The American farmer, while happy and satisfied with his surroundings, still has a secret yearning, with reason, for some of the comforts which are to be found in the town and city dwelling. He is becoming convinced that electricity offers him light, running water, labor-saving devices and sanitation at small cost. Thus the farm furnishes a field of no small proportions for electrical development in the future. Farmers as a whole are financially able to install electrical appliances in their houses and barns, but they have not as yet been fully educated into the advantages of electric service.

Three ways are open to the farmer to get electric service: (1) Direct from a central-station transmission line; (2) by a small, private plant run by a gasoline engine; (3) by a small private plant run by water power. In order that an idea might be obtained of the present development of the farm-plant industry extensive correspondence was undertaken in connection with the present survey. From various sources actual data and estimates have been obtained covering the distribution. of farm plants of various makes .throughout the
country.

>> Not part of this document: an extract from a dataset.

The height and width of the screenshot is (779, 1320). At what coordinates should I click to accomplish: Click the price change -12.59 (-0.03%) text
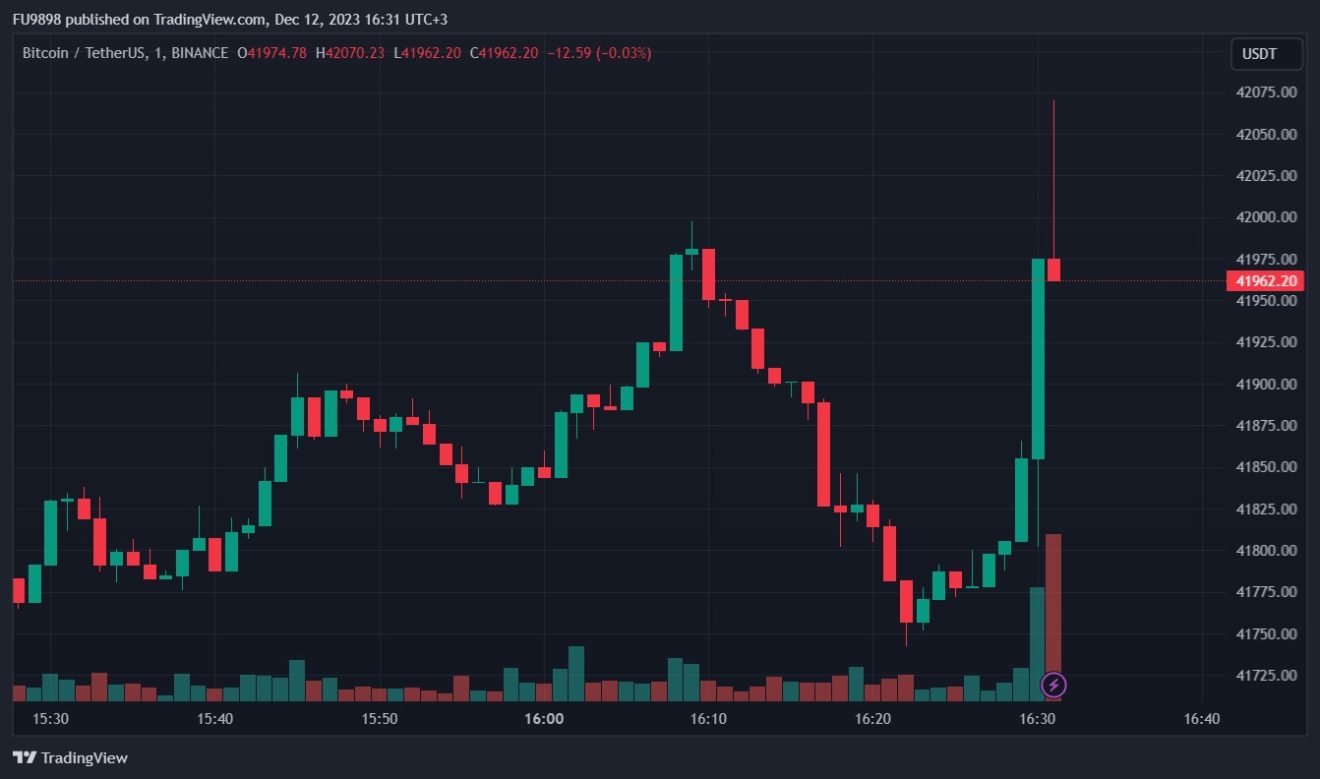pyautogui.click(x=598, y=53)
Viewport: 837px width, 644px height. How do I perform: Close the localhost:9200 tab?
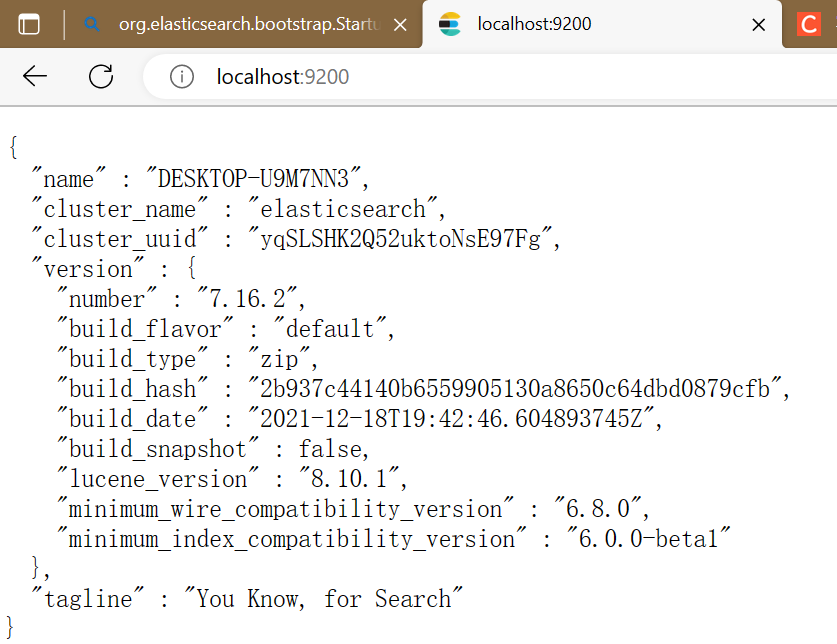[758, 26]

While the estimates varied over wide ranges, the consensus of opinion is that there were about 340,000 farm plants in the United States at the present time, and that from 100,000 to 110,000 plants will be sold during 1920.

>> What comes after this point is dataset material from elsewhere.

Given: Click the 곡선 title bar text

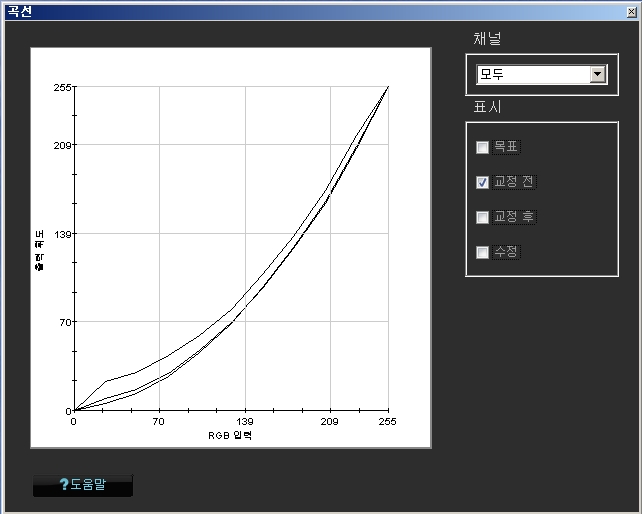Looking at the screenshot, I should (x=18, y=10).
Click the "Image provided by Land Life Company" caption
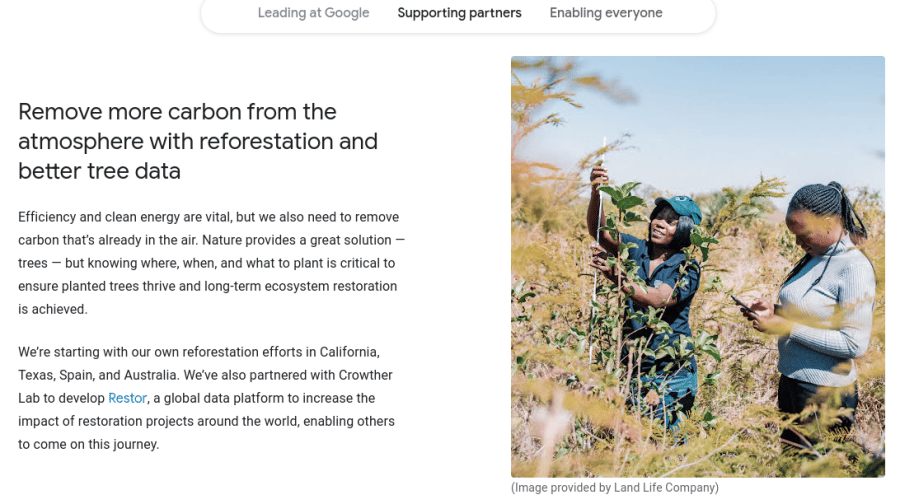 [x=614, y=488]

The figures given in Table I showing the number of farm-lighting plants at present installed in the various states must not be considered as exact, but are based on reports received from various manufacturing concerns and are believed to represent correctly the proportionate distribution of farm plants throughout the country. While there are about 6,400,000 farms in the nation, yet only about two-thirds of them can be considered prospects for farm-lighting plants, on account of their small size, their unproductiveness or the personality of the farmer.

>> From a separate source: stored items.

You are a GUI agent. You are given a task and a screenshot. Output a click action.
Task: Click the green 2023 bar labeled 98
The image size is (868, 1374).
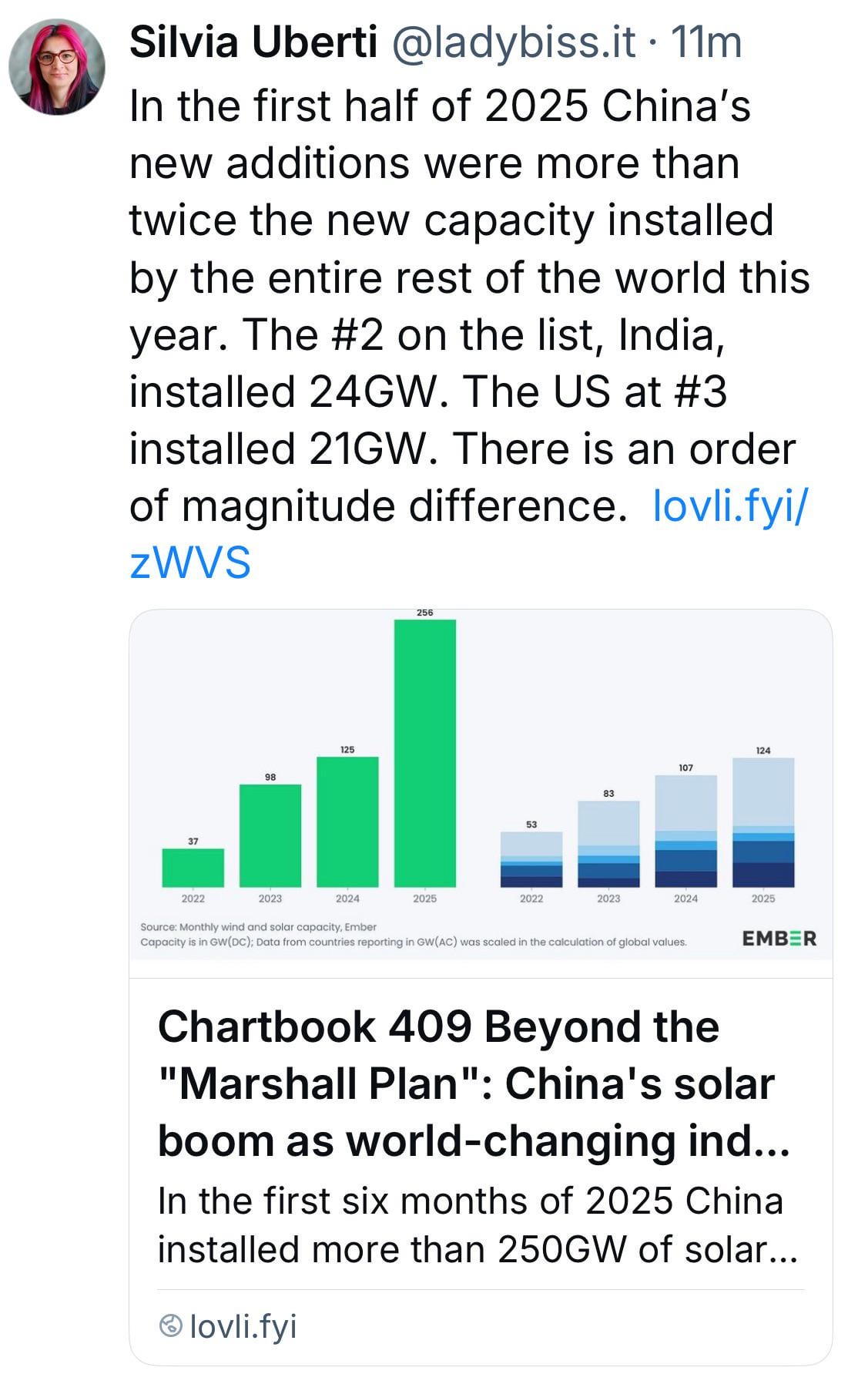pos(270,835)
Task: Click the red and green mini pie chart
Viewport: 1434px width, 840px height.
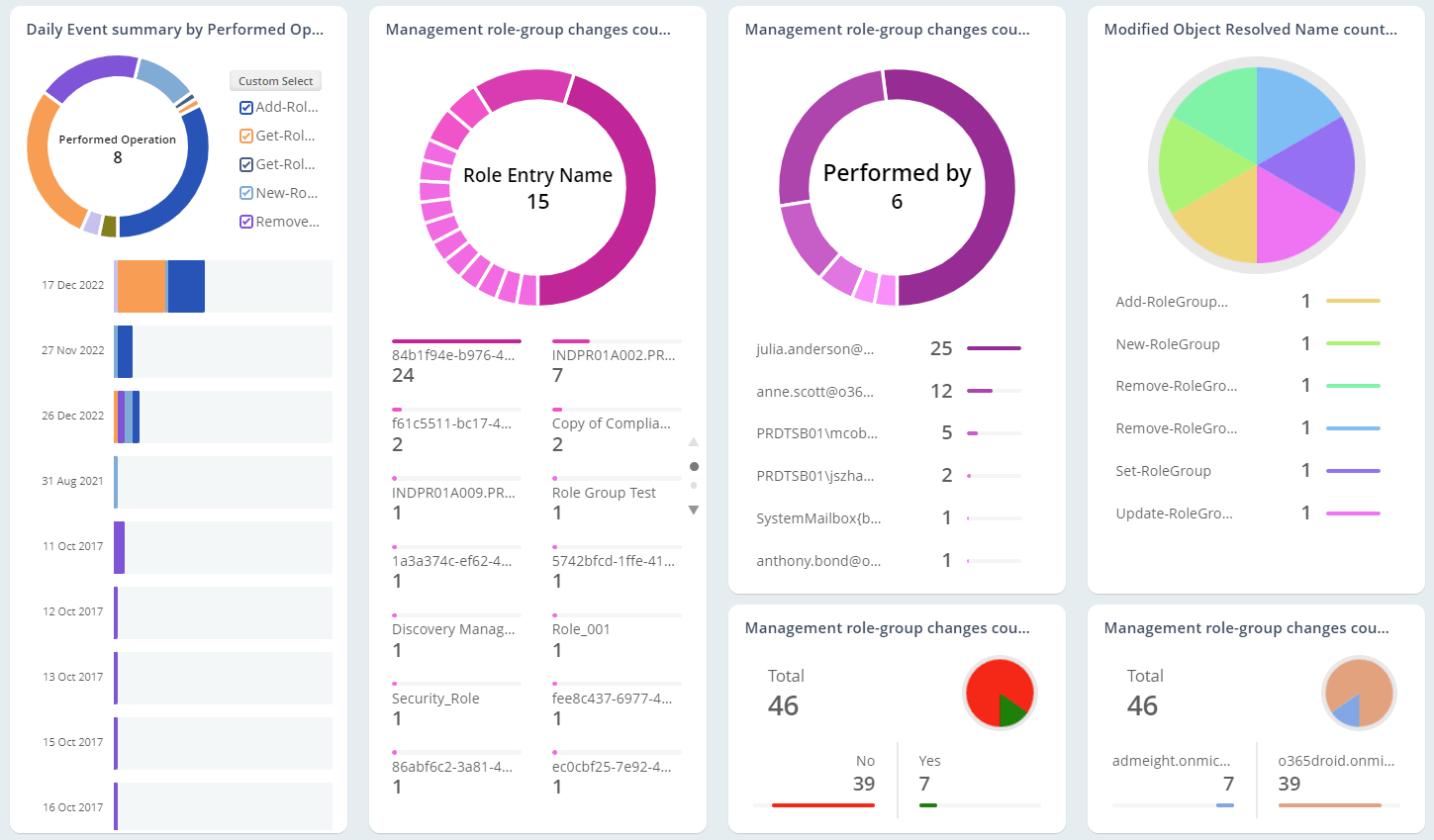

Farm lighting opens up a field involving hundreds of millions of dollars. At an average rate of $500 for each plant, the farm-lighting business of 1920 will amount to $50,000,000 or $55,000,000. This does not include accessories and appliances. The installation of lighting plants on the farm will mean the installation of sanitary plumbing fixtures, water-supply equipment and up-to-date heating apparatus. The servant problem is especially serious on the farm, and the farmer's wife will find a way to obtain various household labor-saving devices once the electric service to operate them is available.

One of the primary causes of slow progress in introducing complete electric service in the homes of some sections of the country is the existence of odd frequencies and odd voltages of central-station service; that is residence service at other than 60 cycles and 110 volts. Most small household devices are designed for standard ratings. Fig. 2 shows the location of the central stations of the country where the service to residences is at a frequency other than 60 cycles. Numerous plants of this type are located in northern New York, Illinois, Indiana and Michigan, and California possesses a considerable number. Many of these are old plants of small rating, operated under conditions that do not warrant new or rehabilitated installations. As transmission networks are extended these plants will gradually be eliminated or taken over and their service standardized. Table II gives the location of plants with odd voltages.

As a matter of information the kinds of fuel burned by the various central stations are included in Table II. The relation between the use of coal and oil as a fuel is very clearly indicated. These statistics are as of Jan. 1, 1919, and it is probable that later data will show many changes.